_Entries supplied:_
============================================================
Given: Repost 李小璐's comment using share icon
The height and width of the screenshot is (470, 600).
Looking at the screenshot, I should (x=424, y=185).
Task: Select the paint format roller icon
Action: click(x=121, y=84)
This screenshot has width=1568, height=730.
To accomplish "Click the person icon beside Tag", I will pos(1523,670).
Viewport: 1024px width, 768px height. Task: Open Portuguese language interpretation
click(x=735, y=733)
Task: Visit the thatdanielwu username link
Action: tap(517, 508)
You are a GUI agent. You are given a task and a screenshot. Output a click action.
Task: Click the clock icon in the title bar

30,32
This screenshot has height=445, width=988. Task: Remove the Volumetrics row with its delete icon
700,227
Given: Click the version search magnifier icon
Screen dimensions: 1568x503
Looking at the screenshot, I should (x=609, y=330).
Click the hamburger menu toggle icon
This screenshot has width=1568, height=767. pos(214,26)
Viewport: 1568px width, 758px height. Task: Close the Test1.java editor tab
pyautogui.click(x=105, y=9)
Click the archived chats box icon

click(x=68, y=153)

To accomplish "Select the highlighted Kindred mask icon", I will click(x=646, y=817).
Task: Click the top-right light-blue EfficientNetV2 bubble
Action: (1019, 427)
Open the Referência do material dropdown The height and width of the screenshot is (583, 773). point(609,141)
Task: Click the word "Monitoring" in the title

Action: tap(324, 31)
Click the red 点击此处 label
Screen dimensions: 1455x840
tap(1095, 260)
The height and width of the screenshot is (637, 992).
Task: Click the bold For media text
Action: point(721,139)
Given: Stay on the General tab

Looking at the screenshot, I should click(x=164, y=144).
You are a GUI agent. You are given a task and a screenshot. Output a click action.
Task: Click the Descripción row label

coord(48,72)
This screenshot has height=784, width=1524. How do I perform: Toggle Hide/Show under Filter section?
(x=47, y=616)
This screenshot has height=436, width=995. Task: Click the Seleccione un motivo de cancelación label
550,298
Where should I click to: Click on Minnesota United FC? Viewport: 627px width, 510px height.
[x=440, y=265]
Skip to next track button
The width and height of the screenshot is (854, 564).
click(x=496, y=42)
============================================================
_What is needed:_
Every entry needs to be copied exactly as it was written.

_Response area:_
Given: Repost 李小璐's comment using share icon
The height and width of the screenshot is (470, 600).
Looking at the screenshot, I should (x=424, y=185).
Task: Select the paint format roller icon
Action: click(x=121, y=84)
This screenshot has width=1568, height=730.
To accomplish "Click the person icon beside Tag", I will pos(1523,670).
Viewport: 1024px width, 768px height. Task: Open Portuguese language interpretation
click(x=735, y=733)
Task: Visit the thatdanielwu username link
Action: tap(517, 508)
You are a GUI agent. You are given a task and a screenshot. Output a click action.
Task: Click the clock icon in the title bar

30,32
This screenshot has height=445, width=988. Task: Remove the Volumetrics row with its delete icon
700,227
Given: Click the version search magnifier icon
Screen dimensions: 1568x503
Looking at the screenshot, I should (x=609, y=330).
Click the hamburger menu toggle icon
This screenshot has width=1568, height=767. pos(214,26)
Viewport: 1568px width, 758px height. Task: Close the Test1.java editor tab
pyautogui.click(x=105, y=9)
Click the archived chats box icon

click(x=68, y=153)

To accomplish "Select the highlighted Kindred mask icon", I will click(x=646, y=817).
Task: Click the top-right light-blue EfficientNetV2 bubble
Action: (1019, 427)
Open the Referência do material dropdown The height and width of the screenshot is (583, 773). point(609,141)
Task: Click the word "Monitoring" in the title

Action: tap(324, 31)
Click the red 点击此处 label
Screen dimensions: 1455x840
tap(1095, 260)
The height and width of the screenshot is (637, 992).
Task: Click the bold For media text
Action: point(721,139)
Given: Stay on the General tab

Looking at the screenshot, I should click(x=164, y=144).
You are a GUI agent. You are given a task and a screenshot. Output a click action.
Task: Click the Descripción row label

coord(48,72)
This screenshot has height=784, width=1524. How do I perform: Toggle Hide/Show under Filter section?
(x=47, y=616)
This screenshot has height=436, width=995. Task: Click the Seleccione un motivo de cancelación label
550,298
Where should I click to: Click on Minnesota United FC? Viewport: 627px width, 510px height.
[x=440, y=265]
Skip to next track button
The width and height of the screenshot is (854, 564).
click(x=496, y=42)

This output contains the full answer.